Here is the rule of thumb to determine the correct color of the insignia for the unit. If the regiment in question is called Motorized rifles Regiment - both soldiers and officers would wear red insignia. Their specialization and subunit would not matter in that case - tankers, artillerists, engineers and everyone else within the Motorized rifles Regiment would wear red shoulder boards, red collar tabs and even regular red arm patch.

The same can be said about the opposite - black color. It is easy to imagine any sort of technical or support units wearing all black insignia - just as it was intended. But there was also black "infantry". Every tank regiment in the Soviet Army had one Motorized rifles battalion in the organizational structure - always equipped with BMP-1/2 vehicles, to keep up with the rest of the regiment and to provide serious firepower. By the book, these guys were supposed to wear all black insignia, including tank arm patch.

Soviet ranks and insignia
Soldiers of Motorized Regiments were supposed to wear all-red insignia

Officers rank slide shoulder boards - the mix-up of colors

Another confusing part of the Soviet insignia is the absence of the black piped officer shoulder boards.

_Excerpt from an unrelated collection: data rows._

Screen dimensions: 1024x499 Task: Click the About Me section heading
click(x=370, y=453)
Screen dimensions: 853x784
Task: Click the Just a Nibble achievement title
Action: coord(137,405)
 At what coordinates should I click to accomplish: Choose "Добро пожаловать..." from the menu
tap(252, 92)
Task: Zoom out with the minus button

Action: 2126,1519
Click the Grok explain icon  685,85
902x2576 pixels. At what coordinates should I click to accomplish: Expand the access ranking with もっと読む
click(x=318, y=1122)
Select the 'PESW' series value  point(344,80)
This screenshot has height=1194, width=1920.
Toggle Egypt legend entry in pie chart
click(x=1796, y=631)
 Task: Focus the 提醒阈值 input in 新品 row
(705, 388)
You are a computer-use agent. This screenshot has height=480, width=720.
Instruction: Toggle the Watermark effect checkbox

Well, they did exist, but were discontinued for good with the 1969 regulations. And this was, perhaps, a better decision, as during the Atomic age the situation was even more confusing. At the time, piping could be red, black and even dark blue, depending on the corps.

Soviet ranks and insignia
The tanker on the left is wearing red insignia, while the one in the middle has black tabs and cap

So, for the 1969-1991 period the rule is rather simple - for officer dress you always go for the red piped shoulder boards, even if the tabs and the cap are black.


Exceptions in the insignia colors

As it always happens in life in general and in the Soviet Army in particular, there were plenty of exceptions. First of all, not all regiments followed strict color scheme - there are plenty of examples of infantry battalions wearing all red and the support units sticking to the black.

Apart from that, there were plenty of examples when confusion was done on the official level - for concealment purposes. Soldiers would have to change their insignia from time to time to create the image of different type of unit stationed.

And, of course, there was fashion. Any artilleryman or tanker felt that his proper color is black. So, even if one was forced to serve with red insignia, he would change the color for the demobilization uniform.